The White House said Wednesday that President Obama wholeheartedly supports the Pentagon’s decision to suspend efforts to collect improperly awarded enlistment bonuses given to some members of the California National Guard.
“When a promise is made to our men and women in uniform, we should keep it,” presidential press secretary Josh Earnest told reporters Wednesday.
“We welcome this move by the Department of Defense to follow this through … to make sure that the people of the National Guard know that the president has their back,” he added.
Earnest made the remarks after Secretary of Defense Ash Carter said he is suspending “all efforts to collect reimbursement” from the improperly awarded bonuses.

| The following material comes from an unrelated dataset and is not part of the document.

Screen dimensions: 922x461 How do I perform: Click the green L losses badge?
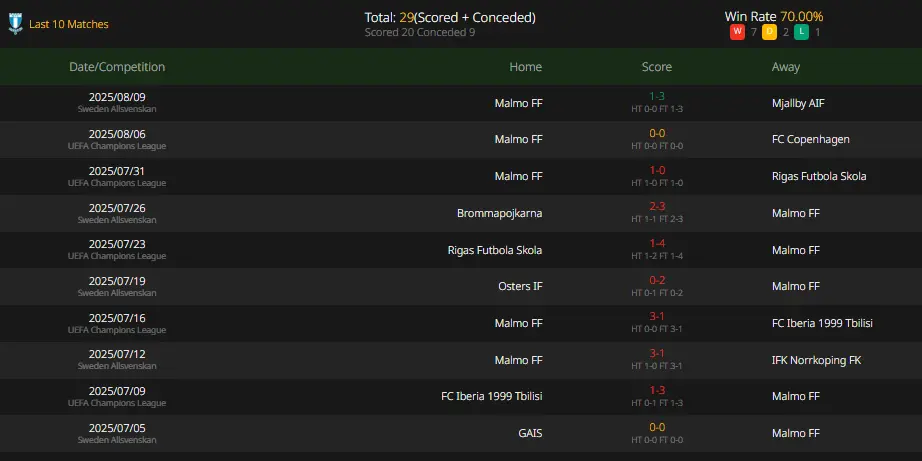(801, 32)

News broke earlier this week that the Pentagon was seeking to recover the money 10 years after it was disbursed, leaving some 10,000 soldiers and service members — many of whom have served multiple combat tours in Iraq and Afghanistan — hard-pressed to make the repayments.
Carter ordered the Defense Finance and Accounting Service to suspend all efforts to collect reimbursement from affected California National Guard members, as soon as it “practical.” “We certainly want to avoid a situation where service members are punished because of nefarious or fraudulent behavior by someone else so we want to make sure the process is fair,” Earnest said.

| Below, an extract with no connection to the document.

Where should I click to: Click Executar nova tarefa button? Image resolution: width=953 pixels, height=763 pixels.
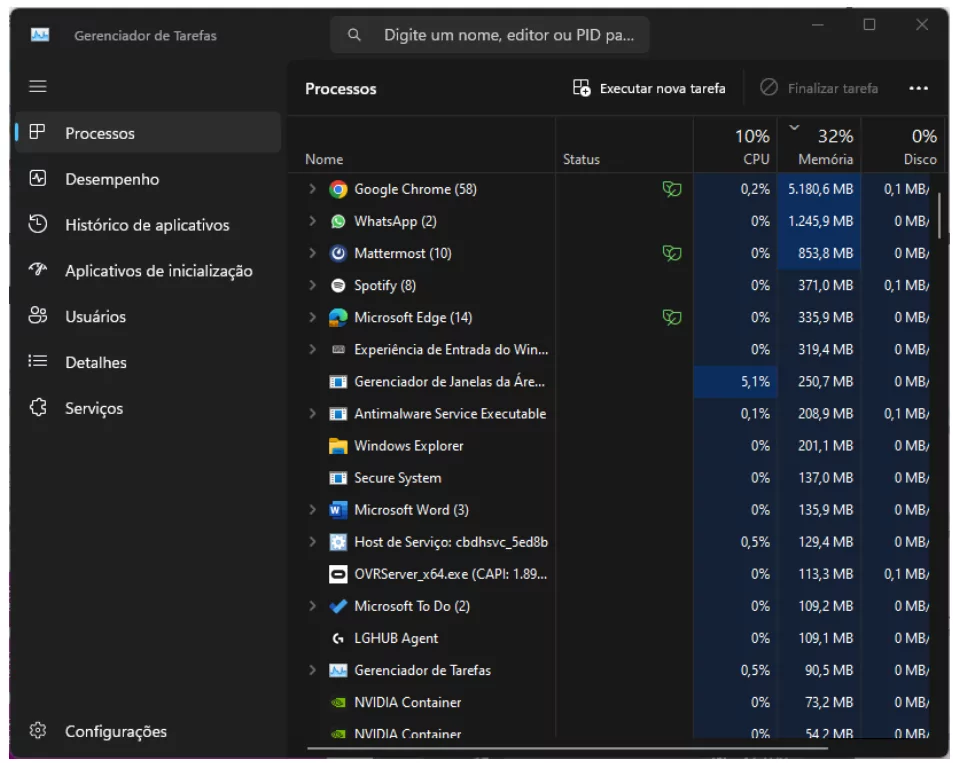(x=649, y=88)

He warned that the suspension of collection efforts could take “a few days to take effect given the complicated nature of the payroll” at the Defense Department.
The temporary suspension has some critics dissatisfied with the Obama administration’s response. Speaker Paul Ryan, R-Wis., wants the Pentagon to stop forcing soldiers who collected improper bonuses to repay them altogether.
Concerned Veterans for America, a nonprofit that advocates for veterans, took issue with Carter’s pledge to suspend the collections until next July, when he hopes the Pentagon can resolve the decision-making process on which cases should be repaid and which should not.
CVA executive director Mark Lucas said the Carter announcement is “mildly encouraging” but his solution “misses the mark.”
“Adjusting the program with the hope of a resolution nine months from now is an insufficient solution,” Lucas said in a statement. “The answer to this problem is an immediate waive of these bonus repayments and legislation that will prevent Pentagon waste, fraud, and abuse from ever affecting American veterans again.”